*TASK PROMPT*
Scan the entries below for "button" and copy each line that holds it.

[MATERIAL FOR THIS EXERCISE Boundary: Start]

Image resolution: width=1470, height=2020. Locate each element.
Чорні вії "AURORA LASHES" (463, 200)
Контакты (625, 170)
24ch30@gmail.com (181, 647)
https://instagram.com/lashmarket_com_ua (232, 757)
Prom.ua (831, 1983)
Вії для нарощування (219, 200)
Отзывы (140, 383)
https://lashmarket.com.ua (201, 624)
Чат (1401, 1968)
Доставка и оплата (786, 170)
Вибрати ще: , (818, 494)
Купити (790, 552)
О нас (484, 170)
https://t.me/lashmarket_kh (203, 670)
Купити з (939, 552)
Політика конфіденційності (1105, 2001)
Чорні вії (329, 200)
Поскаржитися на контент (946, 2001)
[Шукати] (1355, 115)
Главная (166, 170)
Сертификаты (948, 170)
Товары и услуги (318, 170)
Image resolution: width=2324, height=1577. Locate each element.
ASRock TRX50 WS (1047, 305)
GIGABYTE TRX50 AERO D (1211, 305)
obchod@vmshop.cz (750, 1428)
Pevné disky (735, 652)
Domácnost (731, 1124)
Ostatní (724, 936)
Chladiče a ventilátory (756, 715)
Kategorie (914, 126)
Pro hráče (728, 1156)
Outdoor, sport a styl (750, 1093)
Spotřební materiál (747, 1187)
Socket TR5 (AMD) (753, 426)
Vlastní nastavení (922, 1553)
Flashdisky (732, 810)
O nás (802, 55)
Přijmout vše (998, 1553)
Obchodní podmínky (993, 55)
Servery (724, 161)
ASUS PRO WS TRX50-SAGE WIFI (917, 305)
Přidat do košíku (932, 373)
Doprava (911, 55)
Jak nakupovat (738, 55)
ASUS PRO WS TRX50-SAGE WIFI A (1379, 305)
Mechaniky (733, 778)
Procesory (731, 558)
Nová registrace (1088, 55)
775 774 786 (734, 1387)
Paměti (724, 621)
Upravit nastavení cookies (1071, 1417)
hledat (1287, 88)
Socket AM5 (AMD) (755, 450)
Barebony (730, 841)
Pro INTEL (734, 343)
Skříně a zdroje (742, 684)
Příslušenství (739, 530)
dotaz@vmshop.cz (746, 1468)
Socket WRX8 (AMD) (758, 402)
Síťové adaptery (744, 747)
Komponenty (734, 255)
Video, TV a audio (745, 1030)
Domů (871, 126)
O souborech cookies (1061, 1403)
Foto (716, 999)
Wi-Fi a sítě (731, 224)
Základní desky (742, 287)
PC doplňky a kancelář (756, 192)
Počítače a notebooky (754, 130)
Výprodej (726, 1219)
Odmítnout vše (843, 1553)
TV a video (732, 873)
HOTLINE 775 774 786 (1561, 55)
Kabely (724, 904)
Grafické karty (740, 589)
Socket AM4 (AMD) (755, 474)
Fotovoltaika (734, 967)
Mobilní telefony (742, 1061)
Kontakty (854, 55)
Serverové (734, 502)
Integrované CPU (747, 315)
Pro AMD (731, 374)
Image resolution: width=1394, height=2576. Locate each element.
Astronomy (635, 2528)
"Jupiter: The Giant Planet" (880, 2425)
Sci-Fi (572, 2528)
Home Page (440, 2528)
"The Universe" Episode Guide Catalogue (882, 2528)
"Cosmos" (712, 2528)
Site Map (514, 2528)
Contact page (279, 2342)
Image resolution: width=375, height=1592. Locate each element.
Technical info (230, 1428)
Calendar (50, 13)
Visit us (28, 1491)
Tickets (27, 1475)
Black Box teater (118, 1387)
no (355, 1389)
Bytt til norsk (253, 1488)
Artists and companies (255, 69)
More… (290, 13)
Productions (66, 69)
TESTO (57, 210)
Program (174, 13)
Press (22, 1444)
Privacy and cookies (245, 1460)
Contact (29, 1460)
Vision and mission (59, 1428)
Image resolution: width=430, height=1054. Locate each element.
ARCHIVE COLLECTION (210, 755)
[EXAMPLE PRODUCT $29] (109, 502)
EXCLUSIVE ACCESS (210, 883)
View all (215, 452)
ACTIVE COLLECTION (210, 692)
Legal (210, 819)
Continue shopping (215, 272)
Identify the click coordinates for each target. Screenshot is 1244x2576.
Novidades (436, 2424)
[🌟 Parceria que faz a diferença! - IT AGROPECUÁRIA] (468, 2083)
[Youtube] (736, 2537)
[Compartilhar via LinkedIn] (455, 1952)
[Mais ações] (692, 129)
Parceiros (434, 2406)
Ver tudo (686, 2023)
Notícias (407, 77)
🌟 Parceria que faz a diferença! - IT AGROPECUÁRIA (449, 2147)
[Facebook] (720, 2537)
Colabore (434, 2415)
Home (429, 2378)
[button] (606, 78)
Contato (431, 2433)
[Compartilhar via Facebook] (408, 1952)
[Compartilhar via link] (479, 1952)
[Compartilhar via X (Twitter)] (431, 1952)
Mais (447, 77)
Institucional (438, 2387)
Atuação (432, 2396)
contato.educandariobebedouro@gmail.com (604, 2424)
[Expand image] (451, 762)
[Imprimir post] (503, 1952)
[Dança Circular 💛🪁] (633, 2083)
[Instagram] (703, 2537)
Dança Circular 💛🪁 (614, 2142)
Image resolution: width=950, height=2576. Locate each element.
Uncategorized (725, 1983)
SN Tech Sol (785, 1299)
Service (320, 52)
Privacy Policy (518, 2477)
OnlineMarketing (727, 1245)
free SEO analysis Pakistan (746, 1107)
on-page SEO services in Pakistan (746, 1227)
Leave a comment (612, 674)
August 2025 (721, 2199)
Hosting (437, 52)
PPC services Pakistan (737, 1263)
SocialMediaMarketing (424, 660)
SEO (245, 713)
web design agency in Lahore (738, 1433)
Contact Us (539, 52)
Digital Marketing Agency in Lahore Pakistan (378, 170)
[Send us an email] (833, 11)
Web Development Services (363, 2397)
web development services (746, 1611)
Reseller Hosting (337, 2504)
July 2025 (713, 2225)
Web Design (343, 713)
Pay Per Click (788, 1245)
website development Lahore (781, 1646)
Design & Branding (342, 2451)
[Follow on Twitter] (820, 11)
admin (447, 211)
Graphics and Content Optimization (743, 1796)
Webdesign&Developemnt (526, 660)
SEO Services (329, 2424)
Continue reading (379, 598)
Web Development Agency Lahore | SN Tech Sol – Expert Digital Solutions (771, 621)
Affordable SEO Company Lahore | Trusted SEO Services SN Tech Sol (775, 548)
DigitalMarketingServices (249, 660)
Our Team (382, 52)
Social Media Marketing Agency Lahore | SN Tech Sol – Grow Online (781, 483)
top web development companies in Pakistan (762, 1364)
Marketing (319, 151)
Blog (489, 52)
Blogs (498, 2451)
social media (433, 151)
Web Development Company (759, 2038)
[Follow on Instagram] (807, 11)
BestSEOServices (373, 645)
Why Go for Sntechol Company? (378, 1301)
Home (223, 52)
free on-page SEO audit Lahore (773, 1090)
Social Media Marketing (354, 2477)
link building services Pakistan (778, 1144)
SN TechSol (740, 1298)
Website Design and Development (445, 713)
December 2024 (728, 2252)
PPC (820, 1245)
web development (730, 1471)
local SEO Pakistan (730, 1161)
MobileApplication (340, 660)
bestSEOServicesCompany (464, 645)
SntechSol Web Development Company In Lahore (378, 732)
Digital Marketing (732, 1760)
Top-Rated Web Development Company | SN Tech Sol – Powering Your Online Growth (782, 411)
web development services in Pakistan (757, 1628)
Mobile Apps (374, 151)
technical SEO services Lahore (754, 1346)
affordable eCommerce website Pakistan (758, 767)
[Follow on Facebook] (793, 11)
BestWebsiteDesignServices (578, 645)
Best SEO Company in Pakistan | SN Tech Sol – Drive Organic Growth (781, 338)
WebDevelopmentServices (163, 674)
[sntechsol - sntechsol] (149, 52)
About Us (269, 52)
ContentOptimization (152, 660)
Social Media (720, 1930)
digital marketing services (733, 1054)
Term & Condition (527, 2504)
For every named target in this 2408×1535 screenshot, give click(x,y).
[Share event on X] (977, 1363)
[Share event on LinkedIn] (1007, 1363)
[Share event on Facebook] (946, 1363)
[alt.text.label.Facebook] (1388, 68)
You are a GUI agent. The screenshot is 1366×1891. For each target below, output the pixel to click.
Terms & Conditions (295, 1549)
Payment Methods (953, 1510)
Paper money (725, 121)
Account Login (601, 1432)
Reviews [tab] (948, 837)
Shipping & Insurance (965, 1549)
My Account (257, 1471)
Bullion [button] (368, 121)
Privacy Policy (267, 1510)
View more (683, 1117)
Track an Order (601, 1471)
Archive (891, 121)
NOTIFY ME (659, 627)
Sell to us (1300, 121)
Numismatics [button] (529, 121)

[MATERIAL FOR THIS EXERCISE Boundary: End]

*TASK RESULT*
[button] (606, 78)
Bullion [button] (368, 121)
Numismatics [button] (529, 121)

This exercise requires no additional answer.